Thomas Miles

No. 52
- Position: Linebacker

Personal information
- Born: July 31, 1992 (age 34) Winnipeg, Manitoba, Canada
- Listed height: 6 ft 1 in (1.85 m)
- Listed weight: 232 lb (105 kg)

Career information
- University: Manitoba
- CFL draft: 2014 (4th round, 33rd overall pick)

Career history
- 2014–2016: Toronto Argonauts
- 2017–2020: Winnipeg Blue Bombers

Awards and highlights
- Grey Cup champion (2019);
- Stats at CFL.ca

= Thomas Miles (Canadian football) =

Canadian football player (born 1992)

Thomas Miles (born July 31, 1992) is a Canadian former professional football linebacker who played in the Canadian Football League (CFL). He was drafted in the fourth round, 33rd overall by the Toronto Argonauts in the 2014 CFL draft. He played CIS football for the Manitoba Bisons.

==Professional career==
===Toronto Argonauts===
Miles was drafted by the Toronto Argonauts with the 33rd pick in the 2014 CFL Draft. He played in 40 games over three years with the Argonauts, including eight starts at linebacker. He registered 58 defensive tackles, 16 special teams tackles, two sacks, and one forced fumble over his tenure with the Argonauts. He was released by the Argonauts on March 2, 2017.
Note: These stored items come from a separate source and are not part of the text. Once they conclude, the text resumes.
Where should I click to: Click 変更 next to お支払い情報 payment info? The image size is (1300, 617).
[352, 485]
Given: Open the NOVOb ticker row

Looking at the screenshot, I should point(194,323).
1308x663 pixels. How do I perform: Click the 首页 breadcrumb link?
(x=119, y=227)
===Winnipeg Blue Bombers===
Two days after his release, Miles signed with the Winnipeg Blue Bombers on March 4, 2017. He played in all 18 regular season games and the West Semi-Final in 2017, recording five defensive tackles and 14 special teams tackles. In 2018, he was again featured primarily on special teams, playing in 18 regular season games and two post-season games, where he had four defensive tackles and 12 special teams tackles.
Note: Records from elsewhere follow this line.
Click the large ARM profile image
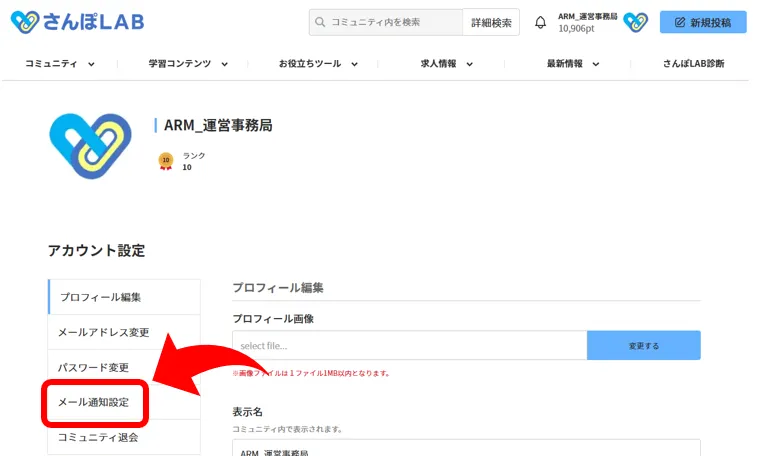Viewport: 758px width, 456px height. 91,145
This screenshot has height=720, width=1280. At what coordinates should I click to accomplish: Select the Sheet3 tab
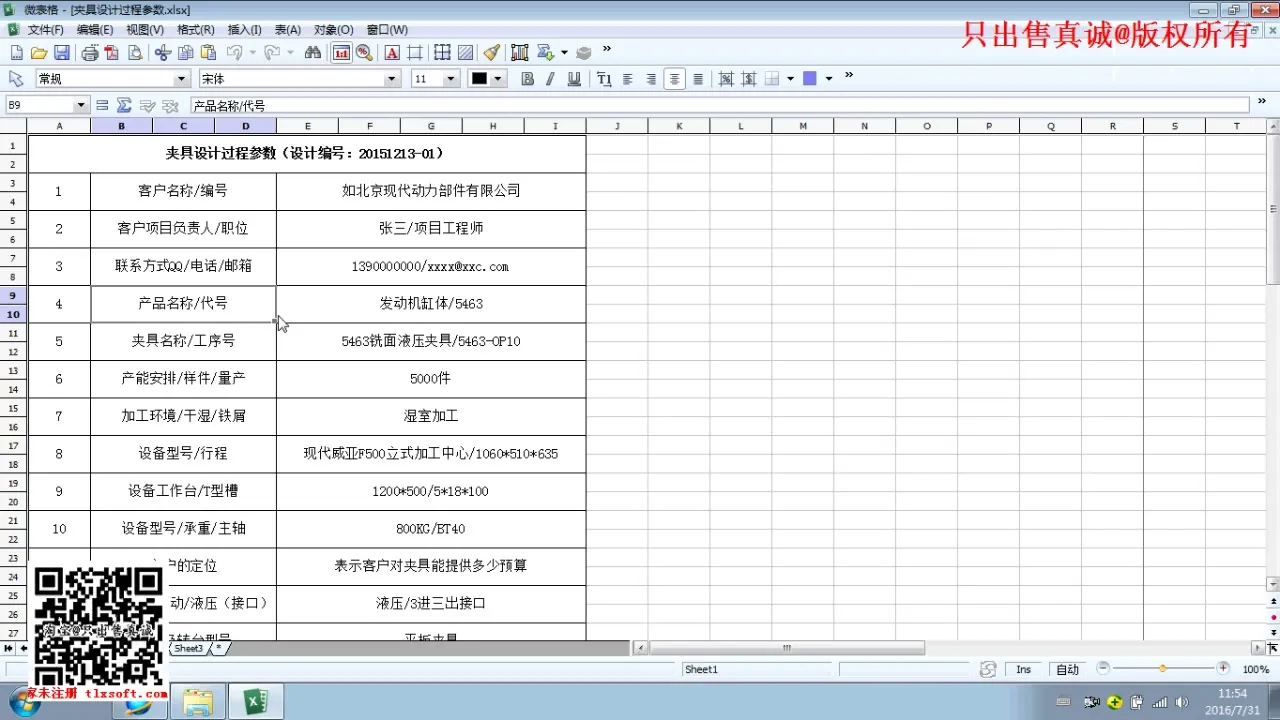coord(188,647)
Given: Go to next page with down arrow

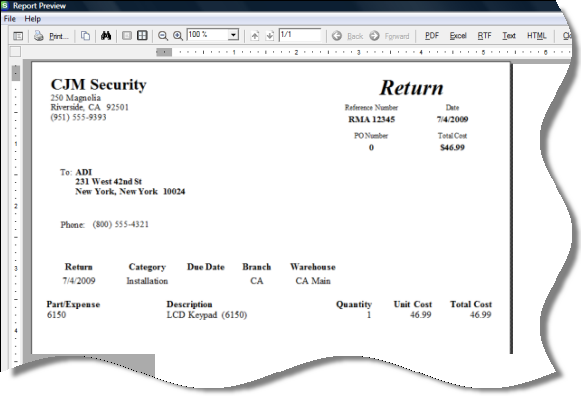Looking at the screenshot, I should pyautogui.click(x=270, y=36).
During the 2019 Winnipeg Blue Bombers season, Miles once again played in all 18 regular season games and both playoff games, where he recorded four defensive tackles and eight special teams tackles. He was also featured as a long snapper for the first time in his professional career following an injury to Chad Rempel during the Labour Day Classic game. Miles played in his first Grey Cup game on November 24, 2019, and won his first championship following the Blue Bombers' victory over the Hamilton Tiger-Cats in the 107th Grey Cup game. During the follow off-season, he signed a one-year contract extension on February 11, 2020. The 2020 CFL season was later cancelled due to the COVID-19 pandemic, and Miles became a free agent afterwards.